Roadway inventory, driver licensing, vehicle registration, EMS, emergency department,
hospital, death certificate, census and other state data contain information related to
motor vehicle crashes. Some of the data, such as the driver licensing, vehicle
registration, and roadway inventory files are collected routinely rather than at the time of
the crash. Other data, such as the crash and injury records are collected at the time of
the crash at the scene, en route, at the emergency department, in the hospital, and after
hospital discharge. Together these various data sources provide information about the
environment surrounding the crash event, the circumstances of the crash, and the medical
and financial consequences for those persons who are injured. When these files are
linked, as indicated in the diagram below, it is possible to describe in detail the
components of a crash and the events at the scene and to follow the persons injured in
the crash from the scene through the health care system. Linked data make it possible to
determine who is at risk, at what cost and the factors that make a difference to injury
outcome. (See Appendix G)
Example of a Data Linkage System
An example of data linkage is the Crash Outcome Data Evaluation System project which
evolved from the Intermodal Surface Transportation Efficiency Act of 1991 (ISTEA).

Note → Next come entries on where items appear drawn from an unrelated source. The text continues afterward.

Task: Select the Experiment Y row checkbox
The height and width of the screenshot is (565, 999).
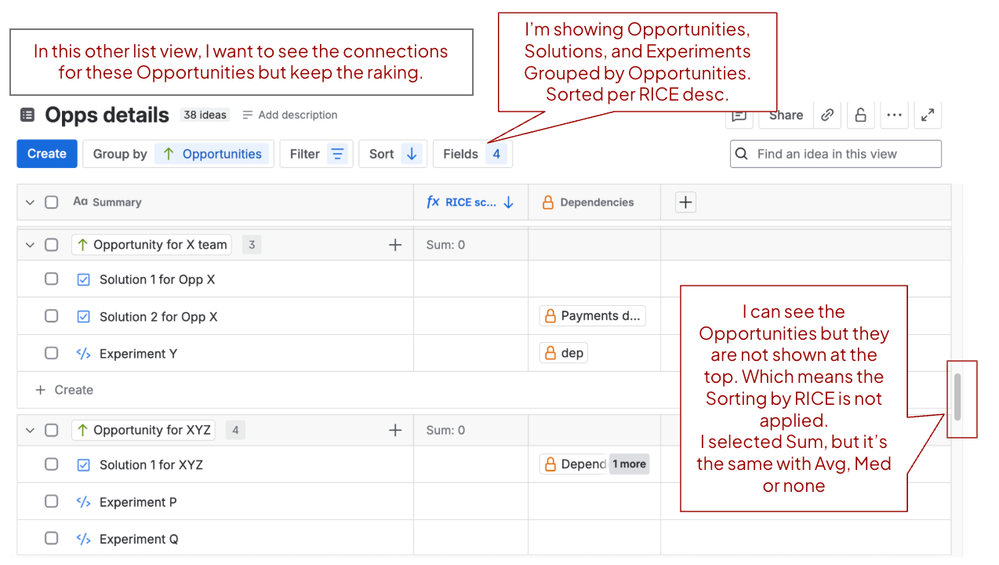Action: click(52, 353)
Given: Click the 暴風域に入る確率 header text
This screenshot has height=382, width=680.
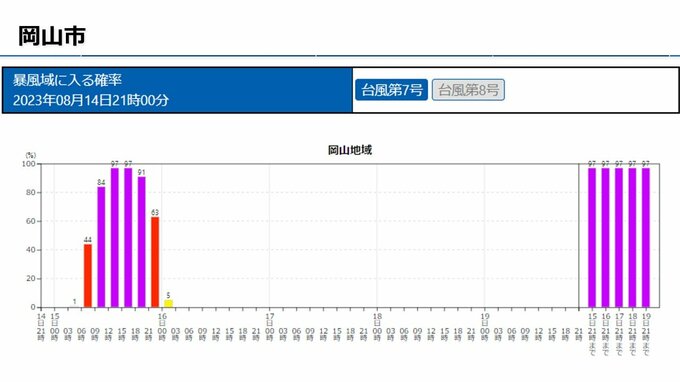Looking at the screenshot, I should pyautogui.click(x=67, y=80).
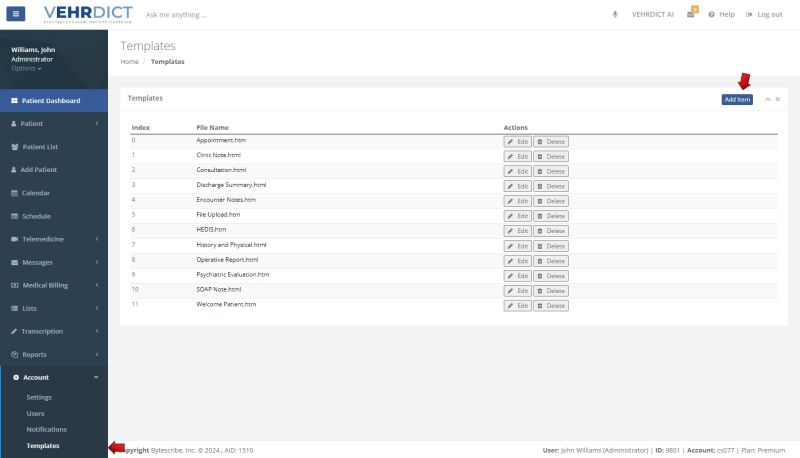Click the Help question mark icon
This screenshot has height=458, width=800.
(711, 14)
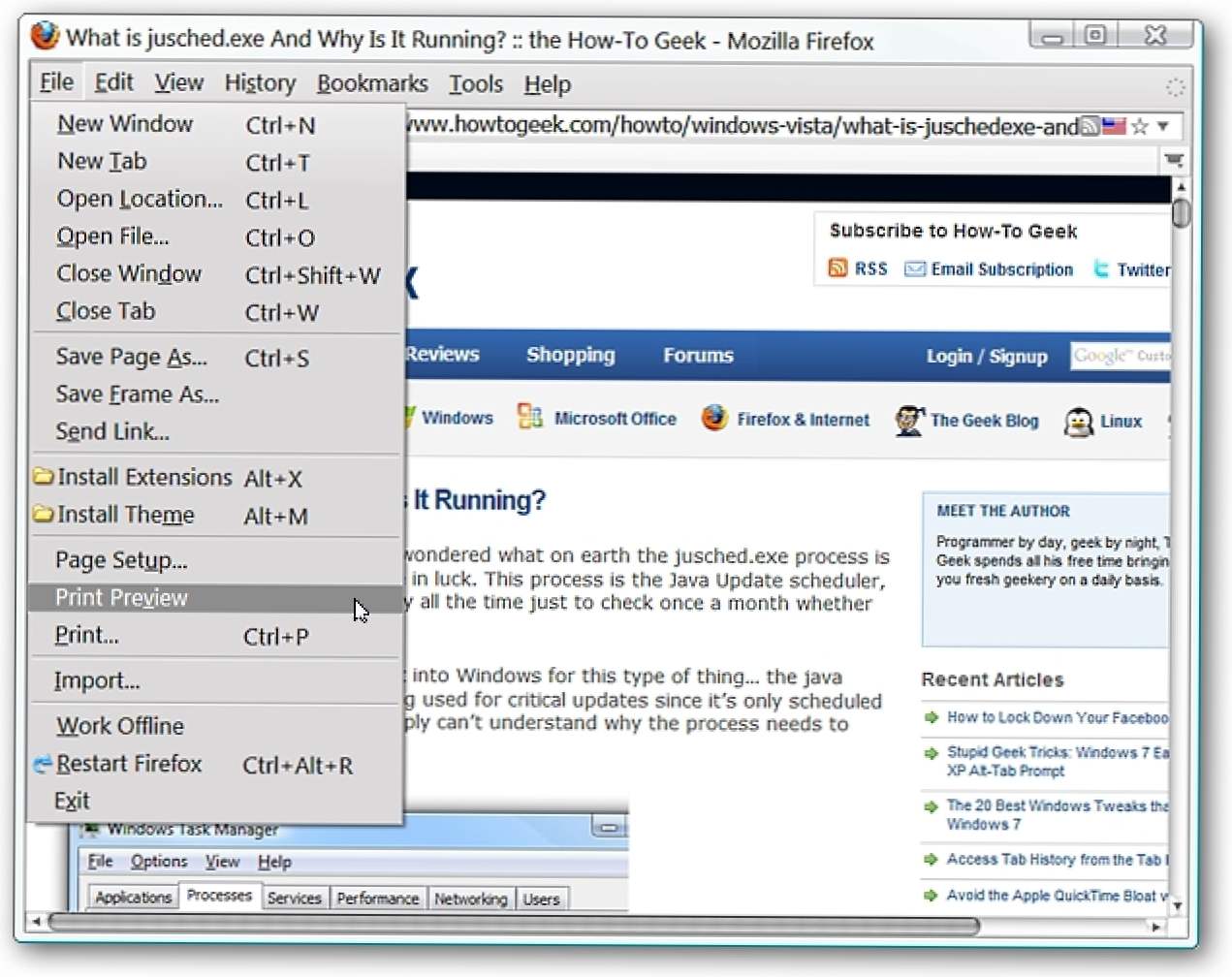Open the Bookmarks menu
Viewport: 1232px width, 977px height.
(372, 84)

ISTEA mandated that the National Traffic Safety Administration (NHTSA) prepare a
Report to Congress about the benefits of safety belt and motorcycle helmet use. To
obtain the crash and injury outcome information needed for this report, NHTSA sponsored
the CODES project, awarding grants to Hawaii, Maine, Missouri, New York, Pennsylvania,
Utah, and Wisconsin. Each grantee linked the available state crash, EMS, emergency
department, hospital discharge, insurance, and other traffic records and performed
uniform analyses of the effectiveness of safety belts and motorcycle helmets. The Report
was delivered to Congress in February, 1996.
Benefits of Linkage
Data linkage expands the usefulness of each data file being linked without the delay and
expense of new data collection. Linkage makes it possible to evaluate the relationship of
specific roadway, crash, vehicle, and human factors at the time of a motor vehicle crash.
It also permits these specific factors to be linked to health outcome data to determine their
medical and financial consequences. Understanding what increases injury severity and
health care costs facilitates choosing safety priorities that have the most impact on
reducing death and disability. This information is particularly useful for decision making
by safety program managers, engineers and state legislators. At the same time, the
linkage process itself improves the quality of state data and promotes collaboration
between the traffic safety, highway safety and injury control communities.